#### [REQUIREMENT]
Copy the entries below word for word, from the line with "Tap the shopping" up to and including the line with "(x=323, y=180)".
── TASK INPUT ──
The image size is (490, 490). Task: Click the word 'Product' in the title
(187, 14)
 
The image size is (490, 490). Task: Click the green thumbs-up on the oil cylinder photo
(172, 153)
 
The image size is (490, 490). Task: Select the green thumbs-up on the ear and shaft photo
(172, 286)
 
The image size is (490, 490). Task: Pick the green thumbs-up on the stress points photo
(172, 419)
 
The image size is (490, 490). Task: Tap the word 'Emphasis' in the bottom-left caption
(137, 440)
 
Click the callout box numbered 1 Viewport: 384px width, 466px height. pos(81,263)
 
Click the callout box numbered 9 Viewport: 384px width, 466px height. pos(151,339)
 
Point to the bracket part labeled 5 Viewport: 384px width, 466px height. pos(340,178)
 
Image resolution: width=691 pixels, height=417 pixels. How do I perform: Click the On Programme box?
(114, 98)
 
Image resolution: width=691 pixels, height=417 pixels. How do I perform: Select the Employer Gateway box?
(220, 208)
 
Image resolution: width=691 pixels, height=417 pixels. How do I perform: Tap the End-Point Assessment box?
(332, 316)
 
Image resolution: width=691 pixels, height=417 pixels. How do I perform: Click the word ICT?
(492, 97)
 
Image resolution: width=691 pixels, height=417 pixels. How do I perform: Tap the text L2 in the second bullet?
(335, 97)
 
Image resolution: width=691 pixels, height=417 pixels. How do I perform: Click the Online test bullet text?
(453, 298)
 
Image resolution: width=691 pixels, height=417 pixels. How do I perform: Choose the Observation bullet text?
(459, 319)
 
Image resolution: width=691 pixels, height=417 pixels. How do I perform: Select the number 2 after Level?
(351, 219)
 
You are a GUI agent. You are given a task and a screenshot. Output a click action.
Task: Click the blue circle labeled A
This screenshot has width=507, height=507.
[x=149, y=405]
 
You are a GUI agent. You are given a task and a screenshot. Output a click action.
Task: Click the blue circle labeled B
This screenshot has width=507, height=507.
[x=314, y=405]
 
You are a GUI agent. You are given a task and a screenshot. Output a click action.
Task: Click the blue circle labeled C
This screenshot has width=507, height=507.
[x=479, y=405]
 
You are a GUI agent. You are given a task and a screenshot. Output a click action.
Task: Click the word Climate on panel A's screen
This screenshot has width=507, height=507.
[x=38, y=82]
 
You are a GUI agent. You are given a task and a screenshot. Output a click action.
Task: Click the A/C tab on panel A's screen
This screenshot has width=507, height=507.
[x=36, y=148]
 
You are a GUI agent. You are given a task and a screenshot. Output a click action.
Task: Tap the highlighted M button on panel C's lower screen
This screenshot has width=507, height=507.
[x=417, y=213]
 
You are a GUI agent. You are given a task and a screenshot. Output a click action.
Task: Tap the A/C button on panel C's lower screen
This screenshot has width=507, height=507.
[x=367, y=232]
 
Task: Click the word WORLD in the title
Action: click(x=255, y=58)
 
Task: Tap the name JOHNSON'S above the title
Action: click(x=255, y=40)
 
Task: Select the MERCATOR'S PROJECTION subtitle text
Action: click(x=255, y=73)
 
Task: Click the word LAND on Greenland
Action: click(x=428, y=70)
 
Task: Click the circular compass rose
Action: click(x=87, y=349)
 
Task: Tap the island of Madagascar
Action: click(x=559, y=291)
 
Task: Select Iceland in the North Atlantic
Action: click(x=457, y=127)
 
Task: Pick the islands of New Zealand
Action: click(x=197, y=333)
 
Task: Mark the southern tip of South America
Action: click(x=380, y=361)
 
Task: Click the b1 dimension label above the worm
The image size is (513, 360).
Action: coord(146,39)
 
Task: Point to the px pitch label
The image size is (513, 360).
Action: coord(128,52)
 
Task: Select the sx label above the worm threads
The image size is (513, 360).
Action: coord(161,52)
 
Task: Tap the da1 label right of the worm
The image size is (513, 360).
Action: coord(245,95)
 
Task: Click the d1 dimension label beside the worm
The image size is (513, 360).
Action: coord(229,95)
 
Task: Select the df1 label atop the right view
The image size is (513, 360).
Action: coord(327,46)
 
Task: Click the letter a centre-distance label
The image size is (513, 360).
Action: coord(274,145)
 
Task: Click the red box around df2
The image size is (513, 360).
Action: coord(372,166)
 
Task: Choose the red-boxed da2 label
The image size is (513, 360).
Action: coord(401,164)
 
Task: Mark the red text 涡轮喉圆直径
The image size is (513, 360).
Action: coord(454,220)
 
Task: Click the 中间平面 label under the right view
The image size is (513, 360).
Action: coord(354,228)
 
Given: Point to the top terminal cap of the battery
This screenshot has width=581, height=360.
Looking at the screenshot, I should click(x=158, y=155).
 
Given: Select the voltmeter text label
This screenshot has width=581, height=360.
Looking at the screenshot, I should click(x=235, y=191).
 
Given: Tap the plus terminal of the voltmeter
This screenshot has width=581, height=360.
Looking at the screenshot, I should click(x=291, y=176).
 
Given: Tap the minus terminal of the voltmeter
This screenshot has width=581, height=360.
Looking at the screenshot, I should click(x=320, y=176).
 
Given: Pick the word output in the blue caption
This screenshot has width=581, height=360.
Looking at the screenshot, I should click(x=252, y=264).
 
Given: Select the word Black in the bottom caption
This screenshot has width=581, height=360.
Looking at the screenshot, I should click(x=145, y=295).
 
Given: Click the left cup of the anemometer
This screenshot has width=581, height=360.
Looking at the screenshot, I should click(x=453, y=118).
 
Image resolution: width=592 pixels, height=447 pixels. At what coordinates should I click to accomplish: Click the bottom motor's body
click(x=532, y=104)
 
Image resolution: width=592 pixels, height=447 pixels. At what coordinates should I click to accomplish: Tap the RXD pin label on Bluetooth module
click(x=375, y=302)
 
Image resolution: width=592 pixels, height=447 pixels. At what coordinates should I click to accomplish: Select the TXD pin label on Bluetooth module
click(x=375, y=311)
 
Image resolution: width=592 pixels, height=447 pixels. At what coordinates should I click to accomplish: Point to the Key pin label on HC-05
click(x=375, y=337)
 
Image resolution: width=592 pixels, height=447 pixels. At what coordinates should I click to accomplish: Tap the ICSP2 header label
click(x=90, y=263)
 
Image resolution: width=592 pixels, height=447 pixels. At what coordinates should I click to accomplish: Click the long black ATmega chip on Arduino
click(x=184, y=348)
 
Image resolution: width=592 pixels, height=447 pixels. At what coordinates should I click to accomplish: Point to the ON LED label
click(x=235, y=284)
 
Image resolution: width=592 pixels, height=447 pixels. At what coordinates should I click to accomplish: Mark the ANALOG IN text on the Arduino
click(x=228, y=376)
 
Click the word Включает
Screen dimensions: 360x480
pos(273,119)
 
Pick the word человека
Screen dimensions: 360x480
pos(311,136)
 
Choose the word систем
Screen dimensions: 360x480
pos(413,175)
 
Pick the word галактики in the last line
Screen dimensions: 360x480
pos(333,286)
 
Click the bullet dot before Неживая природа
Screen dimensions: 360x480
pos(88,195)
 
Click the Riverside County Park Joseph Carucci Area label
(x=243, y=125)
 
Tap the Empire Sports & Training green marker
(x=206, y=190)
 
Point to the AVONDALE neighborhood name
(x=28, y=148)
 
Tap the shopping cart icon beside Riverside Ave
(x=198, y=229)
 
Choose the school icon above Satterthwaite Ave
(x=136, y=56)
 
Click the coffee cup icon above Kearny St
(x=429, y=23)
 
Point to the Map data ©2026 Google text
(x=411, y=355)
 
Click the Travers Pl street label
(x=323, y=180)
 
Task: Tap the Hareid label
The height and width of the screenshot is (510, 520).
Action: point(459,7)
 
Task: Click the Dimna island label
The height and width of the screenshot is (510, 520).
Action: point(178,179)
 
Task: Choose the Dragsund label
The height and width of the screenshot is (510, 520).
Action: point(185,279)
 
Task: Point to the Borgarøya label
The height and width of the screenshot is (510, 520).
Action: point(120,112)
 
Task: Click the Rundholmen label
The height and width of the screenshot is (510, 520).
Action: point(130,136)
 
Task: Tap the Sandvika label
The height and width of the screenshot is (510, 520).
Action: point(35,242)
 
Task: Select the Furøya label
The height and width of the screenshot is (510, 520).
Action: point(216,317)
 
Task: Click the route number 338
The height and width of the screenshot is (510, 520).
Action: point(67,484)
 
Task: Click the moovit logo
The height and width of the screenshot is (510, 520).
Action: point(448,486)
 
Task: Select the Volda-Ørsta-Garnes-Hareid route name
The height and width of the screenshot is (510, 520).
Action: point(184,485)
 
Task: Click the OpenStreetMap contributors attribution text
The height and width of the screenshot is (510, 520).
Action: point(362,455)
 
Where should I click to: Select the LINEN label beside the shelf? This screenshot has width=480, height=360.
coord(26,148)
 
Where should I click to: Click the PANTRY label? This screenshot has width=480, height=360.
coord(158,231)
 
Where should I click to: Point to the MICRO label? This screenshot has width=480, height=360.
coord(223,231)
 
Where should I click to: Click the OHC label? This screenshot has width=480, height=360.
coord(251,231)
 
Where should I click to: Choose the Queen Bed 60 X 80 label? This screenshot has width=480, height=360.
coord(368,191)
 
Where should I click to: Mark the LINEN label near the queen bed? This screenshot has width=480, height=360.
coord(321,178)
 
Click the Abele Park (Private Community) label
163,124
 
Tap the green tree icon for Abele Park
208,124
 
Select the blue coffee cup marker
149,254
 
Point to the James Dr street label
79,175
───
#### [COMPLETED TASK]
Tap the shopping cart icon beside Riverside Ave
(x=198, y=229)
 
Choose the school icon above Satterthwaite Ave
(x=136, y=56)
 
Click the coffee cup icon above Kearny St
(x=429, y=23)
 
Point to the Map data ©2026 Google text
(x=411, y=355)
 
Click the Travers Pl street label
(x=323, y=180)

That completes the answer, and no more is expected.